If you can’t manage to separate yourself from your memories of the original, which is no mean feat and at odds with Disney’s intentions here, there is still stuff here to enjoy.  The cast is a big part of that enjoyment.  Emma Watson’s Belle is a more active participant that her animated counterpart. This is still a movie that has her rush back to The Beast’s castle to watch the climactic confrontation, but a few additions and angrier line readings makes her more assertive than before. Luke Evans is, as usual, better than everything around him. Any scene with Evans’s Gaston is better than any without.  And Josh Gad manages to turn dim witted lackey Le Fou into something resembling a real character, which is no mean feat.
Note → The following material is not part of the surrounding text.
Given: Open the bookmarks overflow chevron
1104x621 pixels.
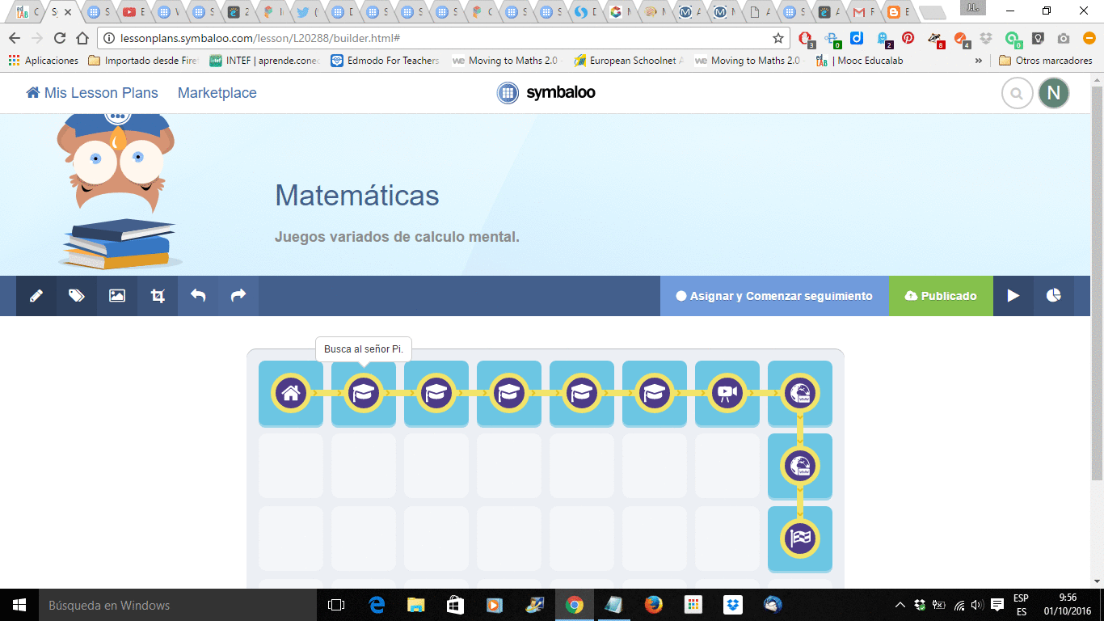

The only weak link in the cast is Dan Stevens as The Beast, but that might be more him having to act through a cg character when most of the rest are flesh and blood.  It’s not like his household servants, voiced by the likes of Ian McKellan and Ewan McGregor, are doing much more than providing voices.  Still, it is Stevens that must carry one half of the romantic couple and his Beast fails to even once feel real.

The musical numbers are still good, though the new ones much less so than the returning classics. Some of the singing voices aren’t the best, but that works with the actual, physical performances.
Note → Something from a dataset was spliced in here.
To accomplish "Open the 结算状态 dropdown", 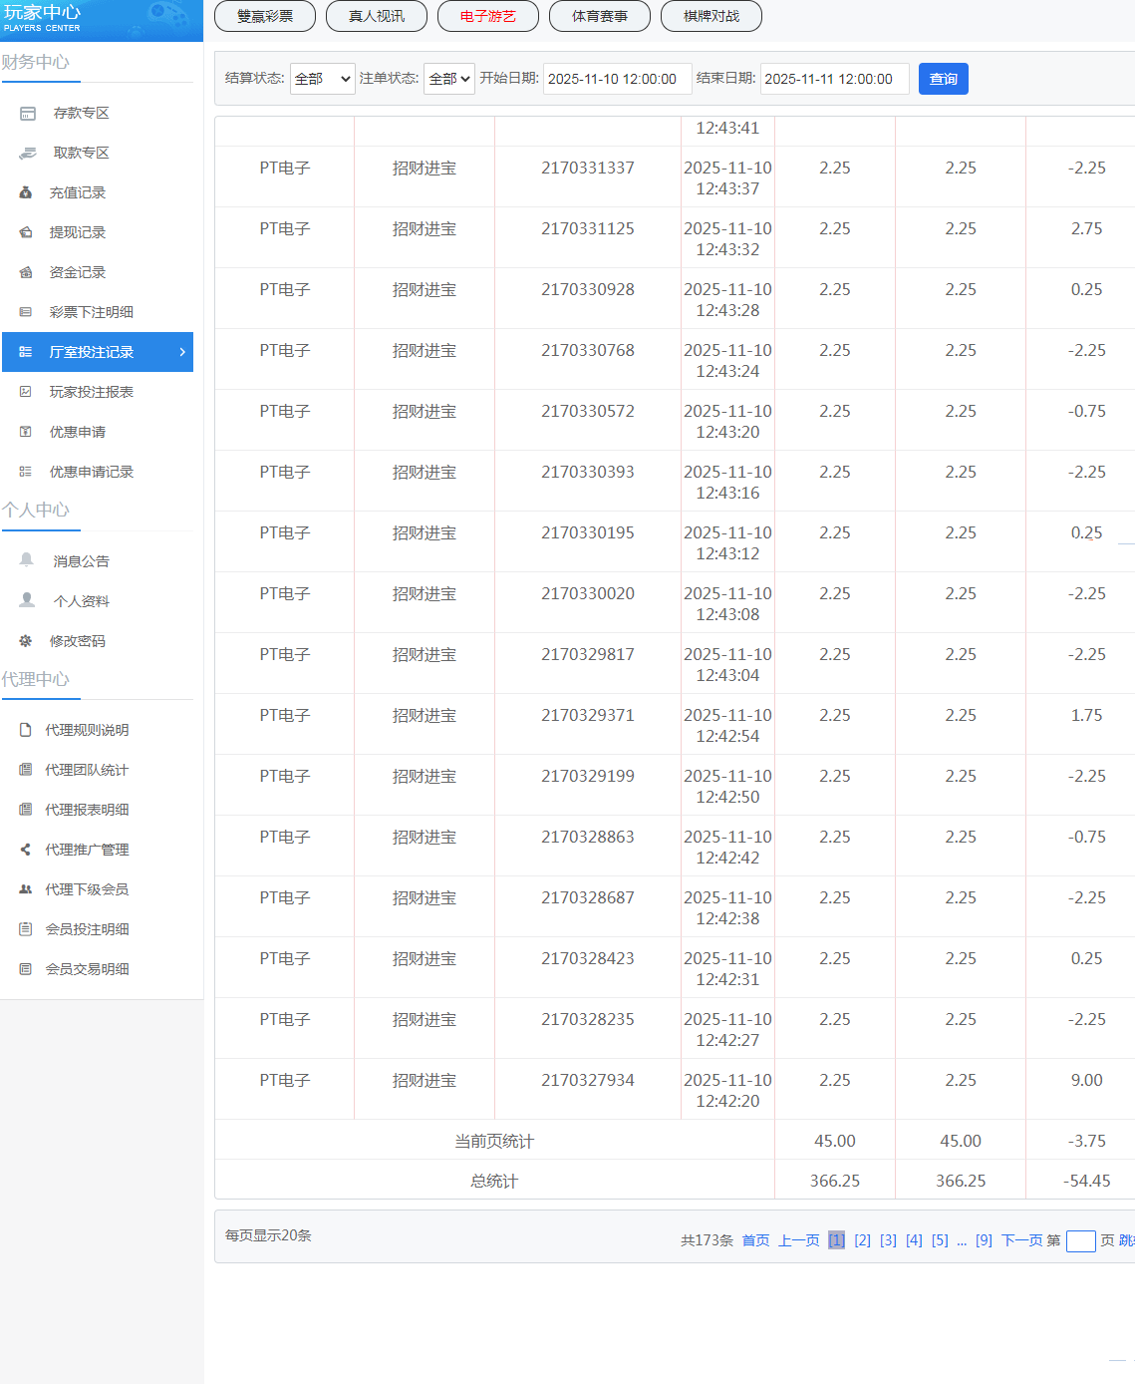I will pyautogui.click(x=322, y=79).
One thing that really kills the movie is padding.  Freed from animations costly restrictions, the run time on this balloons out over two hours, with none of the new scenes adding anything positive to the film. We don’t need to know about the tragic fate of Belle’s mother.  The 1991 version was lean perfection; this one feels flabby and bloated.  It sticks too close to the original to fix any of its admittedly minor problems, but when it strays it adds virtually nothing.  My complaints seem somewhat paradoxical; I want the movie to have changed more from the animated version, but I don’t like it when it did.  But that is the problem with hewing so closely to another version of the story.  The original had a vision; this one doesn’t.  It has that movie’s vision, so anytime its own voice creeps in it stands out.

Beauty and The Beast is pretty, but hollow. It is technically well made in many respects, but I don’t see much in it to recommend to anyone.  Disney is making a cottage industry out of live action versions of their animated classics, but the third time’s the charm for me; I’m out.  From Cinderella to The Jungle Book to Beauty and the Beast, I have seen enough bland regurgitations of animated films I grew up watching. These movies are not for me.